▸ **Saved data entries**
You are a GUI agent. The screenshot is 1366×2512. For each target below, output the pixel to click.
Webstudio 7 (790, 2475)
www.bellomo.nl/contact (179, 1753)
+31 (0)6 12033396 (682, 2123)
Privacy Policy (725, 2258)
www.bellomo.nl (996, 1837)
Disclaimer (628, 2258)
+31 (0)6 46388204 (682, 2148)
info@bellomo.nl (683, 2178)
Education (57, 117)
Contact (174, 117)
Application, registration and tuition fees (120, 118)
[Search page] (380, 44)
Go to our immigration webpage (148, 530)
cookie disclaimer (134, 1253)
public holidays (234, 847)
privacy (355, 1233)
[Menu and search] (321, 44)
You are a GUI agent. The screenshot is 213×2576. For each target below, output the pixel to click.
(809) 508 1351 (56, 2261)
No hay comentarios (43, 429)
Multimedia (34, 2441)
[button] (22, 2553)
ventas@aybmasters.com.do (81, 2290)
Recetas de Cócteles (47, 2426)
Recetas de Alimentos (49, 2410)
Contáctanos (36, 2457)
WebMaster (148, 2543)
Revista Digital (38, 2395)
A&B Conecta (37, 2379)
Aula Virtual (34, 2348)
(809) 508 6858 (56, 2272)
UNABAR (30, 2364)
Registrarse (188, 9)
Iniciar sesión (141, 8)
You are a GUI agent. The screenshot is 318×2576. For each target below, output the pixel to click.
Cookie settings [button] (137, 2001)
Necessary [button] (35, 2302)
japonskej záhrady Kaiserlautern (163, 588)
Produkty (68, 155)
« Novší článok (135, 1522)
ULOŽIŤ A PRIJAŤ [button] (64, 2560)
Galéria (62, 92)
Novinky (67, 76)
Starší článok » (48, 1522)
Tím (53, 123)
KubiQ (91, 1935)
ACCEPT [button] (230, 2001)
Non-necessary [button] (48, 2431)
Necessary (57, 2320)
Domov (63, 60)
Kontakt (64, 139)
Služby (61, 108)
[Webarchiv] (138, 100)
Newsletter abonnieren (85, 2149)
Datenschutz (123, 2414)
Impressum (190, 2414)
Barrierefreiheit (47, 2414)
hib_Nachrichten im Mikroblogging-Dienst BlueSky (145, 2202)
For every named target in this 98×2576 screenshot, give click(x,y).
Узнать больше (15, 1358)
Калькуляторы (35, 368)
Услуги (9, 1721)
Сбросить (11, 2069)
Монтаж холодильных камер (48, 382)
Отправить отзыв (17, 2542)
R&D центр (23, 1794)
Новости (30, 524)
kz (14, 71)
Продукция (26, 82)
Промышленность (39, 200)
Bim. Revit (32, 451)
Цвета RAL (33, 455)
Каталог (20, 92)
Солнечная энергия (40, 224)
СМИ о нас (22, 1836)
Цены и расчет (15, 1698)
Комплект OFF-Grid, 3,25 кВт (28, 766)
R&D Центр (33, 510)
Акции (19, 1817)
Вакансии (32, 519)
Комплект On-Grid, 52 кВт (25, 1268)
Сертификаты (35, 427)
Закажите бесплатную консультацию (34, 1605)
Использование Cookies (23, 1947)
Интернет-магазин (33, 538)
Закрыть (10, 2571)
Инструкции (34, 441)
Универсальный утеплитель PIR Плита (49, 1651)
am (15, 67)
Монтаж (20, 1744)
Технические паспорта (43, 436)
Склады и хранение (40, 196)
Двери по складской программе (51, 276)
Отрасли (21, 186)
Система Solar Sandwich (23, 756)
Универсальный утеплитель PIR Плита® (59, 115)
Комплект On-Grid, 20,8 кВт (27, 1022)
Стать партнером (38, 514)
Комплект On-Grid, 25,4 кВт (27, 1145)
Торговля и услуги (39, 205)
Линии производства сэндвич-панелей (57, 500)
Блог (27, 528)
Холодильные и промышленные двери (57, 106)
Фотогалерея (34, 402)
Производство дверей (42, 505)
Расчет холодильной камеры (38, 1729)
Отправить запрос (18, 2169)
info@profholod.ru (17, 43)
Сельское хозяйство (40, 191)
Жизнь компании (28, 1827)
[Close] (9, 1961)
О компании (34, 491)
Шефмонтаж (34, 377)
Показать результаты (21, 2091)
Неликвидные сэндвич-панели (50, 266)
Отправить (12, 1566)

▸ **Exercise prompt**
Only a number is asked for here: the count of lines in the records that hold "утеплитель".

▸ **Solution for this task**
2